Ébranlée par la mort de l’homme avec lequel elle partage sa vie, Diane Dupré la Tour décide de changer les règles du jeu qui régissent son existence. Elle cofonde, en 2016, Les Petites Cantines, des restaurants participatifs où vient cuisiner qui veut et vient manger qui veut, pour un prix libre. Le but n’est pas d’en tirer profit, mais de relier les gens les uns aux autres.

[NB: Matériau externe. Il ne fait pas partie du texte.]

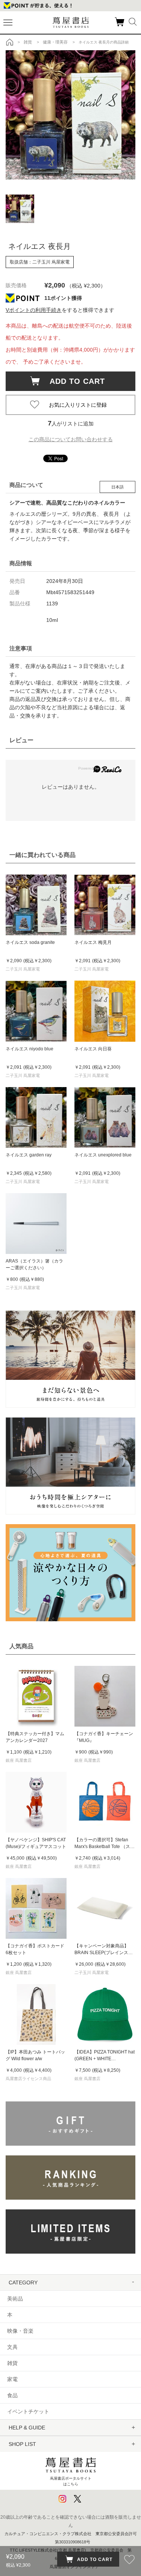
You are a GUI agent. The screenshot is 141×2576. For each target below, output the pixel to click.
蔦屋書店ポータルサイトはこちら (70, 2481)
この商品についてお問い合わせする (71, 439)
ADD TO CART (73, 381)
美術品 (15, 2299)
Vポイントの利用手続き (34, 310)
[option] (70, 115)
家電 (12, 2379)
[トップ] (10, 41)
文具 (12, 2347)
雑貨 (12, 2363)
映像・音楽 (20, 2331)
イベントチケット (28, 2411)
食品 (12, 2395)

Dans ce récit qui tisse ensemble l’intime et l’universel, elle raconte son chemin personnel de retour à la vie et la naissance d’un projet qui redonne à d’autres l’appétit de vivre.
Diane Dupré la Tour, née en 1981, a débuté comme journaliste dans la presse économique. En 2020, elle a reçu la distinction internationale de Fellow Ashoka, qui soutient et accompagne des entrepreneurs sociaux visionnaires, capables de transformer en profondeur le fonctionnement de notre société. Comme à la maison est son premier ouvrage.